Home > ドクターアドバイス ママのための新型インフルエンザ(H1N1)対策
新型インフルエンザ(H1N1)の蔓延はママにとって大きな心配の種になっています。
今回は妊婦健診外来でしばしば尋ねられる質問にお答えします。
Q1: 妊婦さんは、一般の人より症状が重くなるのでしょうか?
妊婦さんはやや免疫力が低下していること、また妊娠後半期の子宮の増大により肺が圧迫され、インフルエンザに感染すると、肺炎などを合併しやすいといわれています。特に妊娠28週以降の妊婦さんは重症化の危険が高く、集中治療室(ICU)を必要とする確率が10倍高いとされています。
Q2: 妊婦さんが新型インフルエンザワクチンを受けても大丈夫でしょうか?
ワクチン接種による重症化の予防は非常に大切で、安全で有効です。接種回数は1回となりました。今年は季節性インフルエンザも流行すると考えられますので、季節性ワクチンの接種もお勧めします。ワクチン接種後、効果出現には約2~3週間かかり、その後約5ヶ月効果が持続します。ワクチン接種を受けてから妊娠に気がついても問題はありません。
Q3:妊娠中にインフルエンザ様症状(38℃以上の発熱・鼻汁・鼻閉・咽頭痛・咳)が出た場合、どのようにすればよいでしょうか?
あわてて、かかりつけの産婦人科医に直接受診することは避けてください。他の健康な妊婦さんや褥婦さんへ,感染させない配慮が大切です。先ず、かかりつけ医に電話をして受診時間・受診場所などの指示を受けてください。重症の可能性がある場合には最初から地域の一般病院受診を勧められる場合もあります。
多くの場合はお腹の赤ちゃんも守る必要がありますので、かかりつけの産婦人科医が対応してくれます。病院へは必ずマスク着用で受診してください(これは他の人に感染させないための重要な「咳エチケット」です)。 診療時間外での診察や、裏口からの診察室への誘導、駐車場での車の中でのトリアージ診察など、かかりつけ医の指示に従ってください。
Q4. 抗インフルエンザ薬(タミフル/リレンザ)は妊娠中でも使用可能ですか?
新型インフルエンザであっても簡易検査ではしばしばA型陰性の結果が出ることがあります。家族内や、その地域で新型インフルエンザが流行している状況があれば、簡易検査の結果にかかわらず抗インフルエンザ薬の服用をお勧めします。症状発現後48時間以内の抗インフルエンザ薬(タミフル:75mg錠を1日2回、5日間服用)(リレンザ:10mgを1日2回吸入5日間)の開始が重症化防止に効果があります。
もし、妊婦さんが、新型インフルエンザ患者と濃厚接触した場合は、抗インフルエンザ薬の予防投与をお勧めします。 抗インフルエンザ薬はお腹の中の赤ちゃんに異常を引き起こすことはありません。

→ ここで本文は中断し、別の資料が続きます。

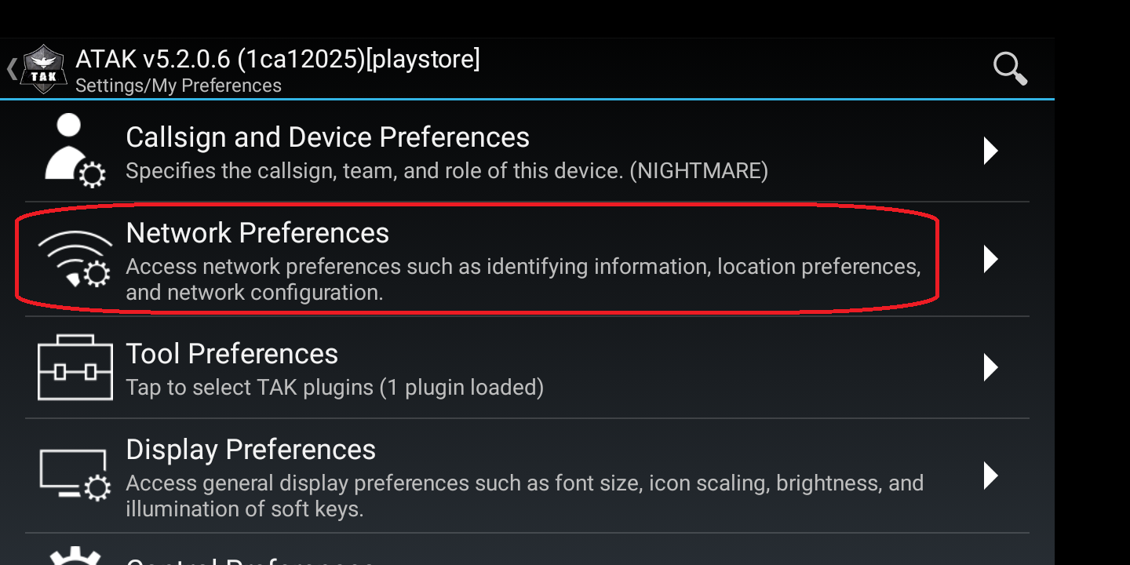1130x565 pixels.
Task: Click the partially visible Control Preferences gear icon
Action: pos(75,556)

Q5: ママが感染した場合、新生児・乳児への注意点は?
赤ちゃんの観察をしっかり行ってください。赤ちゃんが感染した場合の症状は「活気がない、母乳・ミルクの飲みが悪い、呼吸回数が多くて苦しそうだ、発熱がある、咳・鼻水・鼻閉がある、少しの刺激にも過敏に反応する」などです。もし、これら症状を認めた場合には、タミフルの早期投与開始が重症化防止に有効ですので、できるだけ早く小児科医を受診しましょう。
Q6: 感染しているママが授乳することは可能でしょうか?
母乳を介したインフルエンザの感染は報告が無く、母乳は安全です。しかし、ママが直接授乳や児のケアを行なうためにはの以下の三つの条件がそろっていることが必要です。
- タミフルあるいはリレンザを2日間以上服用していること。
- 熱が下がって平熱となっていること。
- 咳や、鼻水が殆どないこと。
また、赤ちゃんと接触する前に手をよく洗い、清潔な服に着替えて、マスクを着用してください。先の条件を満たしていない間は、ママと赤ちゃんは可能であれば別の室とし、搾乳した母乳を健康な人が赤ちゃんに与えることをお勧めします。発症後7日以上経過し、熱もなく症状が無くなった場合、ママは直接母乳を与えることができます。
大切なことは、新型インフルエンザに対して、恐れることも、侮ることもなく、正しい情報のもとに対応することです。そして、日頃の手洗いやうがいの習慣、バランスのとれた栄養、充分な睡眠が基本です。